Yakınlarının Gözünden

Mürsel Erdem’in Gözünden

Esselamu aleykum ve rahmetullah!

Rabbimizin rızasına dilbeste Kardeşim! Merhum Ahmet İhsan Genç Ağabeyimizin hayatımız güzergâhında daima bizi işaret levhaları gibi  kavlen ve halen ikaz ettiğini söyleyebilirim. Dua ederiz namaz sonrası bir ses gelir ellerimiz havada dudaklarımız kıpırdanırken Ağabeyimiz seslenmektedir: "İsteyin isteyebildiğiniz kadar Rabbimizin hazinelerine son yok"

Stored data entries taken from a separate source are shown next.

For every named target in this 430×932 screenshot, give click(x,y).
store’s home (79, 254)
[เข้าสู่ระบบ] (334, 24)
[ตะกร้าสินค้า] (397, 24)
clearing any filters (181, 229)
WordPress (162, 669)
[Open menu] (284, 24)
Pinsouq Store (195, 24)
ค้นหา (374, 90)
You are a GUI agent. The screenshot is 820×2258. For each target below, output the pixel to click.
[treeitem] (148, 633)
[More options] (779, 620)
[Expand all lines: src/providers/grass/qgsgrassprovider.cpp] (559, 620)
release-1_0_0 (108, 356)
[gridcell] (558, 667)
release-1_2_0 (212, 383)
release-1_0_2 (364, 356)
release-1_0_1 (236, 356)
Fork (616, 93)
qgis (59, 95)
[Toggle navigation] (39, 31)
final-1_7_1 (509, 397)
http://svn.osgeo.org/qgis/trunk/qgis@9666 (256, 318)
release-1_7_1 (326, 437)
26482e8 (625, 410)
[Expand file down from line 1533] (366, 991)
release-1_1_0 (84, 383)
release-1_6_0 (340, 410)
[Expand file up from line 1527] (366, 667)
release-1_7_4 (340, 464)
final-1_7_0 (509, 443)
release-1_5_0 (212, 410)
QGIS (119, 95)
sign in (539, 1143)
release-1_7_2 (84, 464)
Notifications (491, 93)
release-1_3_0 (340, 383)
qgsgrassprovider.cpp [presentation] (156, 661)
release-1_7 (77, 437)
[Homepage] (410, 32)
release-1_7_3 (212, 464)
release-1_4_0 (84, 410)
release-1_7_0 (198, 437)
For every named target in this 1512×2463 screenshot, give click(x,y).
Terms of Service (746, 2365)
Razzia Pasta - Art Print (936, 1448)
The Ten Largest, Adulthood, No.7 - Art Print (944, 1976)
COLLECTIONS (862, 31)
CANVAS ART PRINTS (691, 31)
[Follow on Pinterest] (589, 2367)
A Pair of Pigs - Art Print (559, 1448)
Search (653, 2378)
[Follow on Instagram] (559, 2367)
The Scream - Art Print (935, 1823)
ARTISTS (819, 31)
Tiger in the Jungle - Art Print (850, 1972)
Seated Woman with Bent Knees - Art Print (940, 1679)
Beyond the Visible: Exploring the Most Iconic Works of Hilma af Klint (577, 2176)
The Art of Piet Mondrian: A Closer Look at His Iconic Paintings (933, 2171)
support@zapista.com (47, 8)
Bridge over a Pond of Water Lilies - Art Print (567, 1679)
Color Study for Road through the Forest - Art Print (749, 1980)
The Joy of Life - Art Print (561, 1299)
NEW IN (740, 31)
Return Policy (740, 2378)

        Ders yapılmaktadır.İhtiyarlar risalesinde Van kal'asının harabiyeti medresesinin yıkıntıları arasında iki gözü yüzler hissiyatıyla ağlayan Üstadımız işte o acıklı vaziyet  bir ateş vazifesi gördü kalbim çelik misali eriyip yumuşadı bahsine gelmişizdir yine seslenir: ?Allah?ın İzniyle Ahmed İhsan da öyle.. Elhamdulillah hala çınlar kalbimizin kulaklarında..

       Kardeşlerine karşı hep müşfikti, sabırlı hem de çok sabırlı idi. Darılması anlıktı (hasbelbeşer) İlahi hatırı düşünür mes’uliyetini düşünür hemen vazgeçer kardeşini bağrına basardı..

      İmtihansız anımız mı vardır? Her nefes her saat bir alem gelip bizi bulmaz mı idi.. Kardeşlik neşideleri terennüm eden bir Kardeş iken Ağabeyimiz, bir vakitler fitneler hücum etmiş fırtınalı bir imtihana tutulmuşlardı. Ders ortamında "-Bir kardeş bir yere tutunup çıkmak istesin ?Ahmed ihsan başını o kardeşinin ayağının altına seve seve koyar" dediğini hikaye etmişti.. Ağabeyimiz böyle deyince bir başka ağabey "Ne kadar haysiyet yoksunluğudur bu durumun" mukabelesini görür.. Kardeş kardeşe bir gül uzatmış diğer kardeşin hoyrat  eli o gülü atıp ayağının altında ezmiştir.. Kader de bunu da yaşamak varmış deyip içinde kopan fırtına ile üzüntü içerisinde kaldırımlarda gece vakti yürüdüğünü anlatmıştı bizlere..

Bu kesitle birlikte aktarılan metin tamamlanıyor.